Ed here: My favorite experience here was a woman's response to one of my westerns. Now even though I don't claim to be a historian I do research my backgrounds as carefully as I can. In this case the city was Denver and what I referred to (I believe this was the 1880s) was how magnificent it was in some ways but appalling in others because of the poverty. I didn't think this was big news. What city then or now doesn't have these striking differences? I guess the poverty was particularly striking because it was so raw.
This woman climbed all over me for defaming her beautiful city. I even wrote her and made my case but she was having none of it. As I recall she was on some historical committee. Yes, everything was beautiful and wonderful in Denver from Day One. And the waters, much like Lourdes, had amazing healing powers.
When I read Amazon I look for industry reviews before reader takes. You can figure out pretty quickly if a review is worth reading. I've gotten good ones and bad ones. Sometimes--true facts--the good ones are so exultant they're as embarrassing as the bad ones (are you listening Mom?). I'm not a regular reader of the reviews anyway. I tend to put a lot more credence in certain bloggers as well as a handful of established mainstream reviewers.
These self appointed reviewers serve their purpose and are often useful as a consensus if there's a sufficient number to offset those blurbs left by authors' relatives or the authors themselves...but as Ms.
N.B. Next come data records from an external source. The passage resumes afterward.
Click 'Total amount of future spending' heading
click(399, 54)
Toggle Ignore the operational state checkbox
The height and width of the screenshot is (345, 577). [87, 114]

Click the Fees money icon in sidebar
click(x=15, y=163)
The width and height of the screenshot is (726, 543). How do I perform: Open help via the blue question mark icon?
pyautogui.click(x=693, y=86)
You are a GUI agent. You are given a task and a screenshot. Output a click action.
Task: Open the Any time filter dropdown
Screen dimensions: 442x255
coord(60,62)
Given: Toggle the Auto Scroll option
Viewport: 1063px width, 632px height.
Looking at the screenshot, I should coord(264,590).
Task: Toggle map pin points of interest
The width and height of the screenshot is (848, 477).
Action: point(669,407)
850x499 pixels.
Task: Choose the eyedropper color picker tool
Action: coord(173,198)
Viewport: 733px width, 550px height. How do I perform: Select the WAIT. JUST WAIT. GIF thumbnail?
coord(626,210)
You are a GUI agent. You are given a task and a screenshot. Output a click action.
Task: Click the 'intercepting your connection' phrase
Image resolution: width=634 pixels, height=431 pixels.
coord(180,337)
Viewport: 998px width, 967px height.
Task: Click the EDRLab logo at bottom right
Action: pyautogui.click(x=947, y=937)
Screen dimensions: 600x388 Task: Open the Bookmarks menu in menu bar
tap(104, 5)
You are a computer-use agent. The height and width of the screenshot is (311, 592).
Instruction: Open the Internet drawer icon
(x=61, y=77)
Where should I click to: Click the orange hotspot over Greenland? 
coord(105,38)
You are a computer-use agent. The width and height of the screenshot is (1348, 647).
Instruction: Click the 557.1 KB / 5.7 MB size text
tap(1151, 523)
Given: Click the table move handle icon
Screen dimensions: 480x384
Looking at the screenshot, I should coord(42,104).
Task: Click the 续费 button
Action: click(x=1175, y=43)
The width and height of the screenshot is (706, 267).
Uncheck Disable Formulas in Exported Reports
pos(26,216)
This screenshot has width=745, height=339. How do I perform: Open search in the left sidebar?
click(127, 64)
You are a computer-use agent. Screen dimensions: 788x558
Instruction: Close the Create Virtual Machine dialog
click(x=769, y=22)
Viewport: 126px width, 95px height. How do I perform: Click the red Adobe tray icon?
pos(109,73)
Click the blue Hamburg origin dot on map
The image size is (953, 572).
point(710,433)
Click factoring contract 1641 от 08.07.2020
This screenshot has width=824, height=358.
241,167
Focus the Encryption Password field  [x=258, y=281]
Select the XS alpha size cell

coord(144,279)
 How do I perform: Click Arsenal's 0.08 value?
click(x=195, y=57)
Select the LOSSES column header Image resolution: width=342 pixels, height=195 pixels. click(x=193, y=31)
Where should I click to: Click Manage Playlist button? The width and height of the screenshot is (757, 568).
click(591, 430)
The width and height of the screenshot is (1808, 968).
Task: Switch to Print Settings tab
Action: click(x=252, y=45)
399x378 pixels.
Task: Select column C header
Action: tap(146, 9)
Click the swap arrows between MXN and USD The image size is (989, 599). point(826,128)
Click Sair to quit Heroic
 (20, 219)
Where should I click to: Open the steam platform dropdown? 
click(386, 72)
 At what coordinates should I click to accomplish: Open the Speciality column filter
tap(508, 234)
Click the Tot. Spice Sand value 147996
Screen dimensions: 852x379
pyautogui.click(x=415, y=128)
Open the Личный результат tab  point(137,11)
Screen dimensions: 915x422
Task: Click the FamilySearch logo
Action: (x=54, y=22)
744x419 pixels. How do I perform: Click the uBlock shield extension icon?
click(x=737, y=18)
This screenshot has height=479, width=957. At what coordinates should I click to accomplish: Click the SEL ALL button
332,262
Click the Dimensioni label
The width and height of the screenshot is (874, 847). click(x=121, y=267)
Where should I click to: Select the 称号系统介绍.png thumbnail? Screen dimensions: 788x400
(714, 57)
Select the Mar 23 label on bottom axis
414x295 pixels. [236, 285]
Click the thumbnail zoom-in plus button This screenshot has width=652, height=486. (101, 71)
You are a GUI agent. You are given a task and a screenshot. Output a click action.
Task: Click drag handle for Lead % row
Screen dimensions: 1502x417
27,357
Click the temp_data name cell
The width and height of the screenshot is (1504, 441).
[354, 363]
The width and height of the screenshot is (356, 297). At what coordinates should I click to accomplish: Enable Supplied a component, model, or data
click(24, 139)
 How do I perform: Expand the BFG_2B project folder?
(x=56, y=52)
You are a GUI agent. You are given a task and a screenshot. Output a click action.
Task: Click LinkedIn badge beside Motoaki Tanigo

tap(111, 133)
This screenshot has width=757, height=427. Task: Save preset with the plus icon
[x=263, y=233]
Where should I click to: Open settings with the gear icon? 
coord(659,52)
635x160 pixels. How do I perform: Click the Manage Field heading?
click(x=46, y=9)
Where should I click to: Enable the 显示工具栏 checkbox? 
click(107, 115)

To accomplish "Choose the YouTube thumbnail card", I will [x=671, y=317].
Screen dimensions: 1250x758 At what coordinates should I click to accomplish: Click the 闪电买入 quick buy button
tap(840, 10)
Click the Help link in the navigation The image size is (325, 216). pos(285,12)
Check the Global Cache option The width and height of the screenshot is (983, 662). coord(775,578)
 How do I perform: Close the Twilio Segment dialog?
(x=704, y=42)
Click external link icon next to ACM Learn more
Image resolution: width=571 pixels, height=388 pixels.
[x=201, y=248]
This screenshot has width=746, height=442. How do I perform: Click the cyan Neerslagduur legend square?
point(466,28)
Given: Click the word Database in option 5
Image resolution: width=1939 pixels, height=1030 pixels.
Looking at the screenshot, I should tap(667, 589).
Abbott and Ed indicate, many are fools....astoundingly arrogant and self satisfied in their pronouncements, happily mean and insulting...what on earth tells them they are entitled to such behavior, just because they have a library card (many proudly declare they didn't pay a dime for the author's work in question)....professional reviewers can be full of their own meanness, envy and b.s. no mistake, but few so regularly descend to the level of so many of these opinionated amateurs....as a writer I often wish I could respond to some of them, along the lines of, 'Do I go down to the McDonald's where you work and knock the dick out of your mouth?' or however that saying goes...
ReplyDeleteReading over amazon reviews you wonder how book readers can all be of the same species living on the same planet.
ReplyDeleteTruthfully I don't know how any writer can bear to read the reviews on amazon. The good ones you will doubt, the bad ones you will believe. If you're anything like me at least.
ReplyDeleteI don't want democracy in a book or film or art review, I want the opinion of an educated elitist. Vacuum cleaners and hair gel,---OK,tell me what you think, but when it comes to laying out money for something that goes into my brain, gimme somebody who has a clue about how art gets made.
ReplyDeleteTerry Butler
To be fair there are some well written and cogently presented reader reviews on Amazon. Maybe more than we realize. The inept and savage ones probably make us forget competent and even-handed ones.
ReplyDeleteAs I have often said---know the reviewer. If the reviewer has a body of work it is easily checked whether it is Amazon or somewhere else.
ReplyDeleteKevin
Internet book reviews, whether at Amazon or elsewhere, are a sort of graffiti; some are really quite perceptive, while most are under thought, under written, and, some even, have an underlying menace.
ReplyDeleteI think most readers can tell the difference in the first sentence or two.
You can swiftly gauge the caliber of the review. Good reviewers are familiar with the author's previous work, and other works in the field, and compare them. Good reviewers tend to find strengths and weaknesses, supply examples of these, and form balanced judgments. Good reviewers live in the real world and subject the work to reality tests, commenting on a novel's plausibility. Mostly these are skilled professionals, usually worth trusting. Only rarely are they reader reviews.